(PROVIDED INFORMATION Opens)

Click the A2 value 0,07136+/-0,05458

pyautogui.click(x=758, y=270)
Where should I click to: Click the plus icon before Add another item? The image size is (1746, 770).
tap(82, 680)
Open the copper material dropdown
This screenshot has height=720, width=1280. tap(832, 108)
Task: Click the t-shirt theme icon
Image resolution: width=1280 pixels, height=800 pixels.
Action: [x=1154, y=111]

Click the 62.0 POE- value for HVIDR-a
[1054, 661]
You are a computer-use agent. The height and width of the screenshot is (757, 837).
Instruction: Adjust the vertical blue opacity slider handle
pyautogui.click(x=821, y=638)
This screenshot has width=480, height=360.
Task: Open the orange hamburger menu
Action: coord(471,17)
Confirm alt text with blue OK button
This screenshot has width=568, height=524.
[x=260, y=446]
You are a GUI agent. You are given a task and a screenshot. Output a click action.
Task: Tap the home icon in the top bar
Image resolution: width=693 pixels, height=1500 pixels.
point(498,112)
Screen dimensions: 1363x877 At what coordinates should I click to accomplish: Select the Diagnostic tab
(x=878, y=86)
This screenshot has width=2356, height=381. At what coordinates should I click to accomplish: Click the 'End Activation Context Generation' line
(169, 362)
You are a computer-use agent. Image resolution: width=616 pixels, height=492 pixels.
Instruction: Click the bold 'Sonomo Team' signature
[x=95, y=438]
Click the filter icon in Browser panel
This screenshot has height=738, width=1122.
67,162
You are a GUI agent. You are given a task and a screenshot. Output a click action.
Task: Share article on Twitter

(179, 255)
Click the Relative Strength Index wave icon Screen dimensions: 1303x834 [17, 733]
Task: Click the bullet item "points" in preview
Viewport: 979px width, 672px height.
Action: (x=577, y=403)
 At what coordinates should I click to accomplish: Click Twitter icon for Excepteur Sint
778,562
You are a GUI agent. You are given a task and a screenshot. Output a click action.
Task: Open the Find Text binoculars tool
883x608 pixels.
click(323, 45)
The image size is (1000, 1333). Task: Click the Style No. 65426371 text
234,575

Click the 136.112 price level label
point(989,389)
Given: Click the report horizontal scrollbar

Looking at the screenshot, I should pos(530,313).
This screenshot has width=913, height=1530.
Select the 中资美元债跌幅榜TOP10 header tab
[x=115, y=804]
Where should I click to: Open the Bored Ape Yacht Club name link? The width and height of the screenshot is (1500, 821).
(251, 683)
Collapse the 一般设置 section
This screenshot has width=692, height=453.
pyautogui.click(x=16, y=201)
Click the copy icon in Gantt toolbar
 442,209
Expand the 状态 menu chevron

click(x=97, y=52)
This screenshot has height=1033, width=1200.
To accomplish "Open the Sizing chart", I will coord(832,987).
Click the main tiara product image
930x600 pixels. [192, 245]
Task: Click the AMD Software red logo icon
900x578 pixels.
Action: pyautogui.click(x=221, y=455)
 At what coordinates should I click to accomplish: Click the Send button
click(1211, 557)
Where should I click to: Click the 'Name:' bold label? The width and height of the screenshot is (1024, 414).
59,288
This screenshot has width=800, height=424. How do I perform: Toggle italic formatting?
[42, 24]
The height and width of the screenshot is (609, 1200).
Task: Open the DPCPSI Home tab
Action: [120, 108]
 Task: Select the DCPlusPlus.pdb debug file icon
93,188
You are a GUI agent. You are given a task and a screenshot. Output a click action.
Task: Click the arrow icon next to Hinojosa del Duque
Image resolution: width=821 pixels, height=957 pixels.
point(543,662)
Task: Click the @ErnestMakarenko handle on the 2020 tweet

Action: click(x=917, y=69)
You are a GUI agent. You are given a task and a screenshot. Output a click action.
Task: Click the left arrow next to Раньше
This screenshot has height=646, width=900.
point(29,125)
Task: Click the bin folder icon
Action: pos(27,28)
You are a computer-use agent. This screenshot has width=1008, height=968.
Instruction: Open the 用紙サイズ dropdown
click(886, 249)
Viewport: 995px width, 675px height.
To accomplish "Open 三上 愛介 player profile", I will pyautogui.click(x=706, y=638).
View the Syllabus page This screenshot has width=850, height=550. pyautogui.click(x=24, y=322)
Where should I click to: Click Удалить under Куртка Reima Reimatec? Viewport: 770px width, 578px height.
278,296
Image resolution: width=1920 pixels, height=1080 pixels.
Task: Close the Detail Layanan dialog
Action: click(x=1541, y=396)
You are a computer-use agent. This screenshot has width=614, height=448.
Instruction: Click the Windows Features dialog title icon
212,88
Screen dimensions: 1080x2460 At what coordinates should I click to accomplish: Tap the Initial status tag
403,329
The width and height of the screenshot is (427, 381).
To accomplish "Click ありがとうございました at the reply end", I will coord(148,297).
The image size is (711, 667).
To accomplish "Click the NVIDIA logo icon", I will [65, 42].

(PROVIDED INFORMATION Closes)

### WORK REQUIRED
Could you reproduce every entry above exactly as written?

### RESULT FOR THIS EXERCISE
Click the A2 value 0,07136+/-0,05458

pyautogui.click(x=758, y=270)
Where should I click to: Click the plus icon before Add another item? The image size is (1746, 770).
tap(82, 680)
Open the copper material dropdown
This screenshot has height=720, width=1280. tap(832, 108)
Task: Click the t-shirt theme icon
Image resolution: width=1280 pixels, height=800 pixels.
Action: [x=1154, y=111]

Click the 62.0 POE- value for HVIDR-a
[1054, 661]
You are a computer-use agent. The height and width of the screenshot is (757, 837).
Instruction: Adjust the vertical blue opacity slider handle
pyautogui.click(x=821, y=638)
This screenshot has width=480, height=360.
Task: Open the orange hamburger menu
Action: coord(471,17)
Confirm alt text with blue OK button
This screenshot has width=568, height=524.
[x=260, y=446]
You are a GUI agent. You are given a task and a screenshot. Output a click action.
Task: Tap the home icon in the top bar
Image resolution: width=693 pixels, height=1500 pixels.
point(498,112)
Screen dimensions: 1363x877 At what coordinates should I click to accomplish: Select the Diagnostic tab
(x=878, y=86)
This screenshot has width=2356, height=381. At what coordinates should I click to accomplish: Click the 'End Activation Context Generation' line
(169, 362)
You are a computer-use agent. Image resolution: width=616 pixels, height=492 pixels.
Instruction: Click the bold 'Sonomo Team' signature
[x=95, y=438]
Click the filter icon in Browser panel
This screenshot has height=738, width=1122.
67,162
You are a GUI agent. You are given a task and a screenshot. Output a click action.
Task: Share article on Twitter

(179, 255)
Click the Relative Strength Index wave icon Screen dimensions: 1303x834 [17, 733]
Task: Click the bullet item "points" in preview
Viewport: 979px width, 672px height.
Action: (x=577, y=403)
 At what coordinates should I click to accomplish: Click Twitter icon for Excepteur Sint
778,562
You are a GUI agent. You are given a task and a screenshot. Output a click action.
Task: Open the Find Text binoculars tool
883x608 pixels.
click(323, 45)
The image size is (1000, 1333). Task: Click the Style No. 65426371 text
234,575

Click the 136.112 price level label
point(989,389)
Given: Click the report horizontal scrollbar

Looking at the screenshot, I should pos(530,313).
This screenshot has width=913, height=1530.
Select the 中资美元债跌幅榜TOP10 header tab
[x=115, y=804]
Where should I click to: Open the Bored Ape Yacht Club name link? The width and height of the screenshot is (1500, 821).
(251, 683)
Collapse the 一般设置 section
This screenshot has width=692, height=453.
pyautogui.click(x=16, y=201)
Click the copy icon in Gantt toolbar
 442,209
Expand the 状态 menu chevron

click(x=97, y=52)
This screenshot has height=1033, width=1200.
To accomplish "Open the Sizing chart", I will coord(832,987).
Click the main tiara product image
930x600 pixels. [192, 245]
Task: Click the AMD Software red logo icon
900x578 pixels.
Action: pyautogui.click(x=221, y=455)
 At what coordinates should I click to accomplish: Click the Send button
click(1211, 557)
Where should I click to: Click the 'Name:' bold label? The width and height of the screenshot is (1024, 414).
59,288
This screenshot has width=800, height=424. How do I perform: Toggle italic formatting?
[42, 24]
The height and width of the screenshot is (609, 1200).
Task: Open the DPCPSI Home tab
Action: [120, 108]
 Task: Select the DCPlusPlus.pdb debug file icon
93,188
You are a GUI agent. You are given a task and a screenshot. Output a click action.
Task: Click the arrow icon next to Hinojosa del Duque
Image resolution: width=821 pixels, height=957 pixels.
point(543,662)
Task: Click the @ErnestMakarenko handle on the 2020 tweet

Action: click(x=917, y=69)
You are a GUI agent. You are given a task and a screenshot. Output a click action.
Task: Click the left arrow next to Раньше
This screenshot has height=646, width=900.
point(29,125)
Task: Click the bin folder icon
Action: pos(27,28)
You are a computer-use agent. This screenshot has width=1008, height=968.
Instruction: Open the 用紙サイズ dropdown
click(886, 249)
Viewport: 995px width, 675px height.
To accomplish "Open 三上 愛介 player profile", I will pyautogui.click(x=706, y=638).
View the Syllabus page This screenshot has width=850, height=550. pyautogui.click(x=24, y=322)
Where should I click to: Click Удалить under Куртка Reima Reimatec? Viewport: 770px width, 578px height.
278,296
Image resolution: width=1920 pixels, height=1080 pixels.
Task: Close the Detail Layanan dialog
Action: click(x=1541, y=396)
You are a computer-use agent. This screenshot has width=614, height=448.
Instruction: Click the Windows Features dialog title icon
212,88
Screen dimensions: 1080x2460 At what coordinates should I click to accomplish: Tap the Initial status tag
403,329
The width and height of the screenshot is (427, 381).
To accomplish "Click ありがとうございました at the reply end", I will coord(148,297).
The image size is (711, 667).
To accomplish "Click the NVIDIA logo icon", I will [65, 42].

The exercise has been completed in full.